DOCUMENT SECTION:
= = = = =

Q Is it safe to use medications without FDA approval for children?
We’ve come a long way over the last two decades in terms of research in psychopharmacology. But there are still a lot of medications that have not gone through the whole FDA approval process specifically for children. A lack of FDA approval doesn’t mean a drug is unsafe. And it doesn’t mean we can’t use it.
FDA approval means that a medication has been approved as safe and effective for particular conditions and age groups — usually adults. The reality is that we don’t have as many studies of how these medications work in children.
But if a child is experiencing severe distress and dysfunction, and it appears that medication will help, I can’t tell parents they have to come back in 10 years when that drug has gone through the FDA approval process for kids. My obligation is to discuss with them risks and potential side effects of medications, and how we can create the best treatment plan for an affected child.

= = = = =

DATASET EXTRACT:
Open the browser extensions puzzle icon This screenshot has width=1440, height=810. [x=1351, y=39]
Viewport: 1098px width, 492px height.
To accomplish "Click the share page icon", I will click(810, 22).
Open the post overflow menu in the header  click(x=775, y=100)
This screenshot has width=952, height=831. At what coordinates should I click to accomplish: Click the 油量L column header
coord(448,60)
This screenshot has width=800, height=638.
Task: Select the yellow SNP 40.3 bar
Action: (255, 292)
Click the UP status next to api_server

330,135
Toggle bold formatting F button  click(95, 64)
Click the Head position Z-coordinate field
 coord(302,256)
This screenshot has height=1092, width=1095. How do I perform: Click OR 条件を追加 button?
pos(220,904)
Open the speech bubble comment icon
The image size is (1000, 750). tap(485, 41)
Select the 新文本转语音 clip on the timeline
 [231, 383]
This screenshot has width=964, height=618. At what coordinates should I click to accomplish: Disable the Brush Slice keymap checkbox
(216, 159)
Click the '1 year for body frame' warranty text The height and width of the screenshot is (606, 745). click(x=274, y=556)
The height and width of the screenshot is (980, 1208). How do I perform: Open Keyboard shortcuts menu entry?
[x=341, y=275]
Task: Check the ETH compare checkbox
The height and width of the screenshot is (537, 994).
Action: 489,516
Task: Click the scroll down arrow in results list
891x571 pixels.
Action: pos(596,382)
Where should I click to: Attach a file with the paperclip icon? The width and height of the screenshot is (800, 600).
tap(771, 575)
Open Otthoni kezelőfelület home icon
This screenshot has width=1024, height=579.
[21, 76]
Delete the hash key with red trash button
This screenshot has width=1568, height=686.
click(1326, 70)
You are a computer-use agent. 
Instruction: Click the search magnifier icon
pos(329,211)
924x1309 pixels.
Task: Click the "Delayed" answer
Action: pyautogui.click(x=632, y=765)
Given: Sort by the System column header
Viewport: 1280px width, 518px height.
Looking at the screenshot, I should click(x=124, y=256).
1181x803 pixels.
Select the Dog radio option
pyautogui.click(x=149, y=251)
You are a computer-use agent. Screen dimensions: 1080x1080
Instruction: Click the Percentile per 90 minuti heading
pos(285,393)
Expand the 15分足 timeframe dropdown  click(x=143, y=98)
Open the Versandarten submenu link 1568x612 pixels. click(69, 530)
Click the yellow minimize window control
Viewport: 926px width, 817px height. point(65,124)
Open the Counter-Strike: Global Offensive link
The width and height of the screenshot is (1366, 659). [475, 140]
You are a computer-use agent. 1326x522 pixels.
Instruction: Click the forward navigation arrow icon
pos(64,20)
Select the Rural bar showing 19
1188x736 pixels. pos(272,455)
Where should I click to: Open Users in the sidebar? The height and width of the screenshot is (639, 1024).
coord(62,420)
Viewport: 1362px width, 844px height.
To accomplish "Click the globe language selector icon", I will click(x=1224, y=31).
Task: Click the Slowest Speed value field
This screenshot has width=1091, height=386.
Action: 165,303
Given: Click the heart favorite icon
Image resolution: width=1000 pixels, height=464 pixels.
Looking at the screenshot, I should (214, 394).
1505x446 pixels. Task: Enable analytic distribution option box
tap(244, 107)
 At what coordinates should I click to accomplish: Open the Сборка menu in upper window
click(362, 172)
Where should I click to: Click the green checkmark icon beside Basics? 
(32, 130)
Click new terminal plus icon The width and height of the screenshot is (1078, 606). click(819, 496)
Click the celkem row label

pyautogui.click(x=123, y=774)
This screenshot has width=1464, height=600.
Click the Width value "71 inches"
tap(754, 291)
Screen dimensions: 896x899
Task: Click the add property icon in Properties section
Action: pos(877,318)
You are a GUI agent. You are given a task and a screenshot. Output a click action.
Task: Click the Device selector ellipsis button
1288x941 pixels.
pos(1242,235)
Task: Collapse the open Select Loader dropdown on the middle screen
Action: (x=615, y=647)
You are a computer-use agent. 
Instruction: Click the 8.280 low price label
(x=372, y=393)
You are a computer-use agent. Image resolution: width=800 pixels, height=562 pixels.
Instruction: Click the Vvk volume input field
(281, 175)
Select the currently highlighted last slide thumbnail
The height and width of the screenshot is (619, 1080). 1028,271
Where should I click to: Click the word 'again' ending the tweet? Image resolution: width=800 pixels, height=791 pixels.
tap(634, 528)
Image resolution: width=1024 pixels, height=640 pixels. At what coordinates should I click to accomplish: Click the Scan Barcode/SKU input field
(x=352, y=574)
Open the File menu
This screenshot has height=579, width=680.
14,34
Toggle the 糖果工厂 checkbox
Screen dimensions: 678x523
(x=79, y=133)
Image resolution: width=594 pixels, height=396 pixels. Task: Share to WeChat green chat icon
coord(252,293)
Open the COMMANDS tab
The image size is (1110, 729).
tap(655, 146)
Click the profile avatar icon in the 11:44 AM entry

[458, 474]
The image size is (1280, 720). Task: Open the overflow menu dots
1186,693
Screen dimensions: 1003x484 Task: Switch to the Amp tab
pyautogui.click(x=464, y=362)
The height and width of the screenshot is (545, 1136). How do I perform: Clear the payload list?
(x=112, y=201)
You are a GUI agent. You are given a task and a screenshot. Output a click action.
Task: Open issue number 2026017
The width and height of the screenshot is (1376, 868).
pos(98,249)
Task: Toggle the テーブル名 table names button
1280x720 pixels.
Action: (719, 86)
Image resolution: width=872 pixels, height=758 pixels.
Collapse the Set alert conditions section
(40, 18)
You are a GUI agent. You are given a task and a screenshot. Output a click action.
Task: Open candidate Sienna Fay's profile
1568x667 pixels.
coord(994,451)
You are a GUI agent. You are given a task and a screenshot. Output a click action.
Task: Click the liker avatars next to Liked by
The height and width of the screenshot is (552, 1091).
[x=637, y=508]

= = = = =

Reproduce the FDA approval text word for word, everything from "FDA approval means" down to "work in children.". None of the items matter for this work.

TASK SOLUTION:
FDA approval means that a medication has been approved as safe and effective for particular conditions and age groups — usually adults. The reality is that we don’t have as many studies of how these medications work in children.